A good thanks to protect your workforce is by putting in place cameras, adding detail to your visitor logs and employee attendance, and procuring specialized equipment. This equipment includes an infrared thermometer to test incoming visitors, a full stock of hand sanitizers, and private protection for the receptionist or security at the doorway. 

You’ll also have to revisit how this area is meant to make sure as few people get close contact as possible. Among others, create and founded the proper procedures for:

  • When employees arrive and leave.
  • When delivery persons must complete a delivery.
  • When maintenance or service personnel come for work.
  • When non-employees arrive for business reasons.

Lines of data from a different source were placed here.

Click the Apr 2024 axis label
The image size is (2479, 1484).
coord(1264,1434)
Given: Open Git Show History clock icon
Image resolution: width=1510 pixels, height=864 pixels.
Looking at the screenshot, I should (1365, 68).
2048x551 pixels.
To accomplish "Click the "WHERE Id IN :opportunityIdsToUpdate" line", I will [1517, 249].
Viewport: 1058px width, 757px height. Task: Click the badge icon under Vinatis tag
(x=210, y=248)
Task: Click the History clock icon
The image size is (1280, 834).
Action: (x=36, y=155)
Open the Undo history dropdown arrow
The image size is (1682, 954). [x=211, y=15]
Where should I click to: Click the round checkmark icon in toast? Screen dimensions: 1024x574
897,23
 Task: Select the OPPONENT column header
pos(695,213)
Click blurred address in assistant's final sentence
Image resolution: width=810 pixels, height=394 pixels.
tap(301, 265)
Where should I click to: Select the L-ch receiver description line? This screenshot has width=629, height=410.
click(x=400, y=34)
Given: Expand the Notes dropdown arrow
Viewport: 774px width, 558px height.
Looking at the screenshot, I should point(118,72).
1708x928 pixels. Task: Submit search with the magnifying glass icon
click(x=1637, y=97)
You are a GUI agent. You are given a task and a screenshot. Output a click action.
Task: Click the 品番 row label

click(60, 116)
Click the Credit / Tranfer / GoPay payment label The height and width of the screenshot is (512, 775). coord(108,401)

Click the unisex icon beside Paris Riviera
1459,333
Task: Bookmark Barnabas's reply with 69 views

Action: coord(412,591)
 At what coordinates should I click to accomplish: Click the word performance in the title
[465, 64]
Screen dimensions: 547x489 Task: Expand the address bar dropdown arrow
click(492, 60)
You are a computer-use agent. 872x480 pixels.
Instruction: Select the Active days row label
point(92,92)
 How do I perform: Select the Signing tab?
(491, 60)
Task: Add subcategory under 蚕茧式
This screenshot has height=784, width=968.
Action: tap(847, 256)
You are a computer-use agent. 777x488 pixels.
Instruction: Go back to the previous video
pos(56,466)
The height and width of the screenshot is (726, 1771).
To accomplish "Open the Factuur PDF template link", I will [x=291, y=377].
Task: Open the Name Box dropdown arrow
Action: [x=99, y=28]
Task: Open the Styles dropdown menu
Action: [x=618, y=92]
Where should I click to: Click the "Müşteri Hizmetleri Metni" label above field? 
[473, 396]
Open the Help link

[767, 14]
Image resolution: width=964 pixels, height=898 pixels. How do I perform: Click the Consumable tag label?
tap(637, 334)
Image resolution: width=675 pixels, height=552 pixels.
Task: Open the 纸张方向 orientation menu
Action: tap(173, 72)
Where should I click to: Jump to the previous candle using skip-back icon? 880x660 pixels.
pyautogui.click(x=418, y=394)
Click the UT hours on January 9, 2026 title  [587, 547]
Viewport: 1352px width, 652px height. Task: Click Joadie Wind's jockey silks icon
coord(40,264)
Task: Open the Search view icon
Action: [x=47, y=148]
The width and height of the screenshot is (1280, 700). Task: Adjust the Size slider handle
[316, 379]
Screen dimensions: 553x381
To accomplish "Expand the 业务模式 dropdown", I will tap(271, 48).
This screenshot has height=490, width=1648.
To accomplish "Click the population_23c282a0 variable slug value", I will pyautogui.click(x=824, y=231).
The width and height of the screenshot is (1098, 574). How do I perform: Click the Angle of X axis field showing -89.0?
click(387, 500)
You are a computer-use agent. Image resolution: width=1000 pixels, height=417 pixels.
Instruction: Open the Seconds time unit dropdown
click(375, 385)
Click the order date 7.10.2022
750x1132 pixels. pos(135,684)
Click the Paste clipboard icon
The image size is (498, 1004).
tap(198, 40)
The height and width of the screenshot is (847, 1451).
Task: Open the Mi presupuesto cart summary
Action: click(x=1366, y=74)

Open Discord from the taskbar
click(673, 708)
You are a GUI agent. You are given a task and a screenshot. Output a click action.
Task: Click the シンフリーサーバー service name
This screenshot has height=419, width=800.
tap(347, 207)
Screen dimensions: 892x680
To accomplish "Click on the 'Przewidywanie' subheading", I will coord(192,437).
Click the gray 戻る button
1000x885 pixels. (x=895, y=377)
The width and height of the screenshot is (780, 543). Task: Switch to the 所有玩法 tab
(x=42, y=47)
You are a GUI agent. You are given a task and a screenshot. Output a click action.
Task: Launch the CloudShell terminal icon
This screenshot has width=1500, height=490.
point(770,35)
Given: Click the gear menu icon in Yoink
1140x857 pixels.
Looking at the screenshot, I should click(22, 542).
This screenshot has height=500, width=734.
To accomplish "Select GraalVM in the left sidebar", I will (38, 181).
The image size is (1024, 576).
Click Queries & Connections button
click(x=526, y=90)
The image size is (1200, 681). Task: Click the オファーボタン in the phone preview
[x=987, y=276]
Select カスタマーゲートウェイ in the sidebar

Part three: Cleaning And Disinfecting

Once you’ve cleared out assets you don’t need, planned the procurement of assets you’ll need, and created a fresh new design of your reopened workplace, it’s time to begin working in it. But first, you’ll need to disinfect it. During these particular tasks, if you’re conducting it yourself, you need to ensure that everybody involved wears proper & disposable protective equipment. 

Not only will this help eliminate any surviving pathogens within the air, but it’ll give your returning workforce an immense feeling of security and confidence, which they’ll have to get back to pre-COVID productivity levels.

  1. Clean all surfaces

Cleaning helps get rid of all the visible and a few invisible particles and is crucial before you’ll be able to disinfect. All you really need is soap, detergent and water, and make sure you follow the manufacturer’s directions when cleaning both hard and soft surfaces within the workplace. 

Take this time to also declutter and clear off the smaller pieces of stuff you don’t need like old magazines, waste paper, broken stationary, and expired snacks. 

Part Four: Return To Work

You’ve made it! It’s time to send out that ‘come back to office’ email together with all the new policies in place, the measures you’ve taken for protection, and new workplace rules the returning employees must follow. 

You may have reopened the workplace now, but there are still steps you’ll take to minimize risk and ensure your reopened office can stay open.

  1. Ensure everybody follows new workplace safety practices

Hold seminars, host workshops, run drills, do whatever you really can to assist your returning workforce get into the habit of wearing masks, avoiding handshakes, performing temperature checks at the entrance, washing hands,  wiping down high-frequency touchpoints, staying atleast 6 feet apart, etc. Operate under the idea that this new normal is here to stay. Even after the pandemic is totally behind us, these are good habits to have.